- _BRIEF_: From the records below, extract all the text exactly and leave the images behind.

- _RECORDS TO USE_:
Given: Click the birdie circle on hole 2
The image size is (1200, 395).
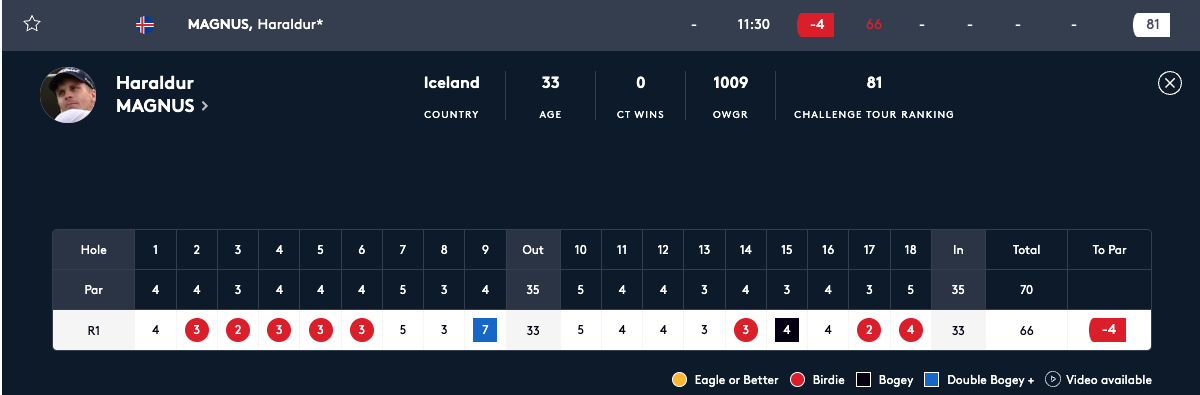Looking at the screenshot, I should click(x=197, y=330).
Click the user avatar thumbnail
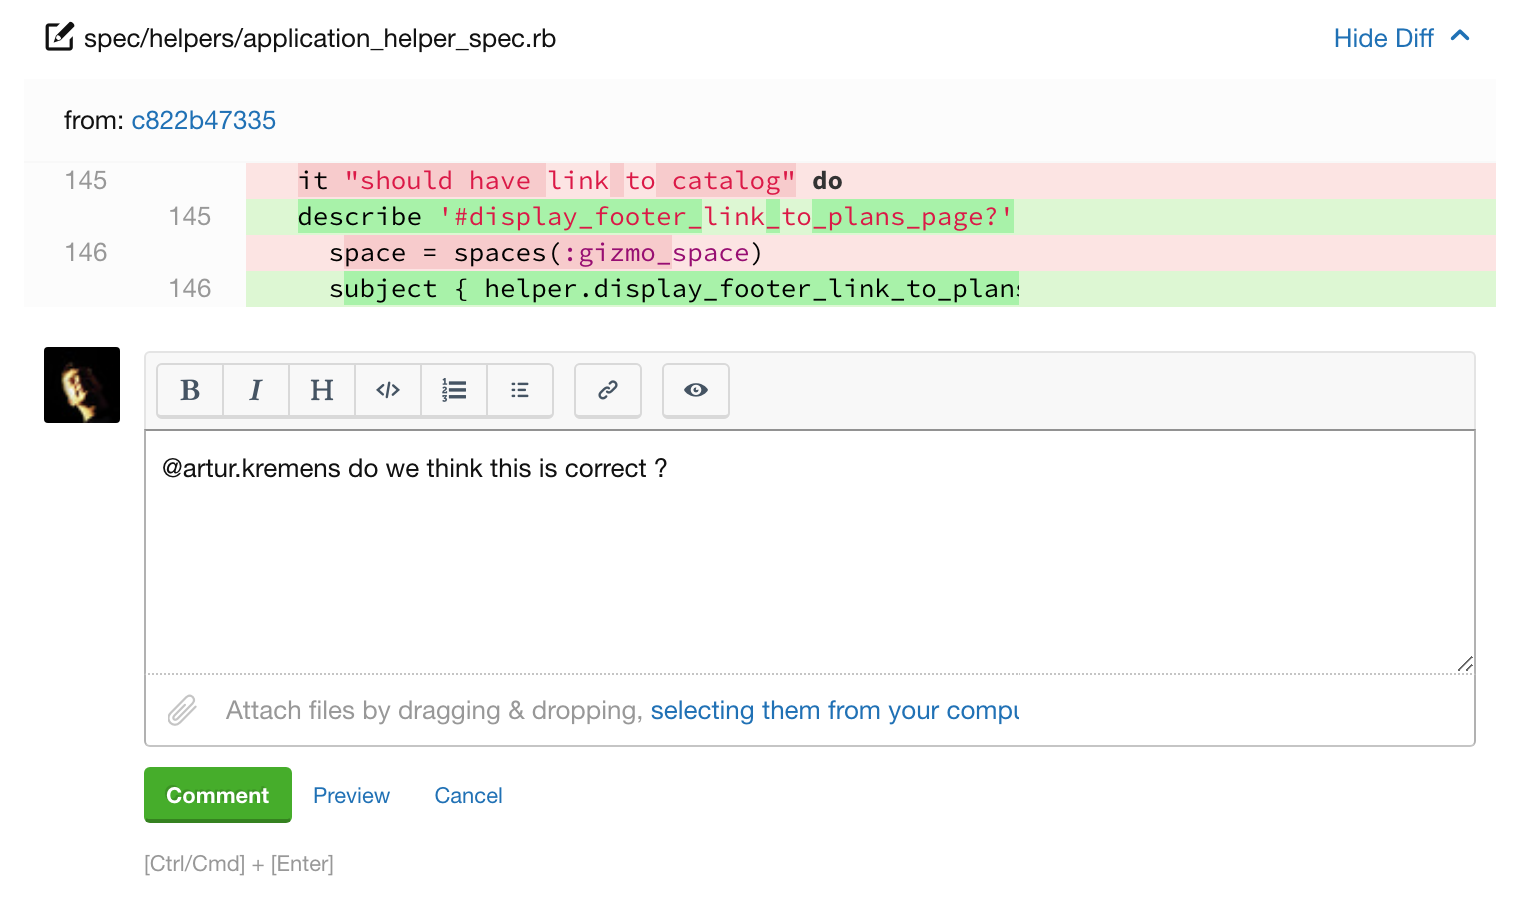1518x911 pixels. click(x=82, y=385)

- _EXERCISE ANSWER_:
Given: Click the birdie circle on hole 2
The image size is (1200, 395).
Looking at the screenshot, I should click(x=197, y=330).
Click the user avatar thumbnail
1518x911 pixels. click(x=82, y=385)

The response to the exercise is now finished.